___ Data supplied

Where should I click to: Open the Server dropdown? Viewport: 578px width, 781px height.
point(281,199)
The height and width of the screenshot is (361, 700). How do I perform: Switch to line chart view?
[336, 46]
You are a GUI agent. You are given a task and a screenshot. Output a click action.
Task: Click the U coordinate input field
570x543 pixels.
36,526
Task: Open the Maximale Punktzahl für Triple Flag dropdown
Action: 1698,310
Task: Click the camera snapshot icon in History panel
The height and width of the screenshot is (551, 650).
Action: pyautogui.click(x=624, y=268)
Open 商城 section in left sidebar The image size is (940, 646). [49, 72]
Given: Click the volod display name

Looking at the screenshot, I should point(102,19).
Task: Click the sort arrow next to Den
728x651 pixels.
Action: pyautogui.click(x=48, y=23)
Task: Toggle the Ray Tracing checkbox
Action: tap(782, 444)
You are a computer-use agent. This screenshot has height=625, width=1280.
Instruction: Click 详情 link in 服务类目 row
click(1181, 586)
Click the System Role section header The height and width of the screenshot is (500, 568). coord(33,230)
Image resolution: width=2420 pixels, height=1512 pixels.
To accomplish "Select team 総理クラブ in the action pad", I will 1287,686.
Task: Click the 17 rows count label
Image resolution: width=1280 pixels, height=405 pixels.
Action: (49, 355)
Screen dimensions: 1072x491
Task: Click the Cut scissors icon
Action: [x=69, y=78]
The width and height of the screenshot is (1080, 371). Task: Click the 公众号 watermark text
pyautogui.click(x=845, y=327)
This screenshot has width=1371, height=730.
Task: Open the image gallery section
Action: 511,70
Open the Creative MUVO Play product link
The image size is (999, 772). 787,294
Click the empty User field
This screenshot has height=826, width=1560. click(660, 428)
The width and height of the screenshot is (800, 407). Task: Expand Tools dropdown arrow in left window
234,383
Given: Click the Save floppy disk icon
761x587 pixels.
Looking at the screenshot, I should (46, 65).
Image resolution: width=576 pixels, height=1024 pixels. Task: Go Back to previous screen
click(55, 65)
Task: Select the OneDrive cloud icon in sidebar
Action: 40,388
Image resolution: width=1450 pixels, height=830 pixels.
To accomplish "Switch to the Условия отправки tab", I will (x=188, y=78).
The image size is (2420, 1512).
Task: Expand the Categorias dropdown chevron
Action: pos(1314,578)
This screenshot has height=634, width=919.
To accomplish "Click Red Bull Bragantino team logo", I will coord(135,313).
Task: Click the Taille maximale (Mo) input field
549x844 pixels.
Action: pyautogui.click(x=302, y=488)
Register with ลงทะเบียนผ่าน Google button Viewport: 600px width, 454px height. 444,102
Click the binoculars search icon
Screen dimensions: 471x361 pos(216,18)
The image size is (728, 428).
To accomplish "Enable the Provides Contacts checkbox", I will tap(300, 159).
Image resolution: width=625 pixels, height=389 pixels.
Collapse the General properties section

______

● **Task instructions**:
Nothing may be omitted; retype every record exactly.

● **Result for this task**:
Where should I click to: Open the Server dropdown? Viewport: 578px width, 781px height.
point(281,199)
The height and width of the screenshot is (361, 700). How do I perform: Switch to line chart view?
[336, 46]
You are a GUI agent. You are given a task and a screenshot. Output a click action.
Task: Click the U coordinate input field
570x543 pixels.
36,526
Task: Open the Maximale Punktzahl für Triple Flag dropdown
Action: 1698,310
Task: Click the camera snapshot icon in History panel
The height and width of the screenshot is (551, 650).
Action: pyautogui.click(x=624, y=268)
Open 商城 section in left sidebar The image size is (940, 646). [49, 72]
Given: Click the volod display name

Looking at the screenshot, I should point(102,19).
Task: Click the sort arrow next to Den
728x651 pixels.
Action: pyautogui.click(x=48, y=23)
Task: Toggle the Ray Tracing checkbox
Action: tap(782, 444)
You are a computer-use agent. This screenshot has height=625, width=1280.
Instruction: Click 详情 link in 服务类目 row
click(1181, 586)
Click the System Role section header The height and width of the screenshot is (500, 568). coord(33,230)
Image resolution: width=2420 pixels, height=1512 pixels.
To accomplish "Select team 総理クラブ in the action pad", I will 1287,686.
Task: Click the 17 rows count label
Image resolution: width=1280 pixels, height=405 pixels.
Action: (49, 355)
Screen dimensions: 1072x491
Task: Click the Cut scissors icon
Action: [x=69, y=78]
The width and height of the screenshot is (1080, 371). Task: Click the 公众号 watermark text
pyautogui.click(x=845, y=327)
This screenshot has width=1371, height=730.
Task: Open the image gallery section
Action: 511,70
Open the Creative MUVO Play product link
The image size is (999, 772). 787,294
Click the empty User field
This screenshot has height=826, width=1560. click(660, 428)
The width and height of the screenshot is (800, 407). Task: Expand Tools dropdown arrow in left window
234,383
Given: Click the Save floppy disk icon
761x587 pixels.
Looking at the screenshot, I should (46, 65).
Image resolution: width=576 pixels, height=1024 pixels. Task: Go Back to previous screen
click(55, 65)
Task: Select the OneDrive cloud icon in sidebar
Action: 40,388
Image resolution: width=1450 pixels, height=830 pixels.
To accomplish "Switch to the Условия отправки tab", I will (x=188, y=78).
The image size is (2420, 1512).
Task: Expand the Categorias dropdown chevron
Action: pos(1314,578)
This screenshot has height=634, width=919.
To accomplish "Click Red Bull Bragantino team logo", I will coord(135,313).
Task: Click the Taille maximale (Mo) input field
549x844 pixels.
Action: pyautogui.click(x=302, y=488)
Register with ลงทะเบียนผ่าน Google button Viewport: 600px width, 454px height. 444,102
Click the binoculars search icon
Screen dimensions: 471x361 pos(216,18)
The image size is (728, 428).
To accomplish "Enable the Provides Contacts checkbox", I will tap(300, 159).
Image resolution: width=625 pixels, height=389 pixels.
Collapse the General properties section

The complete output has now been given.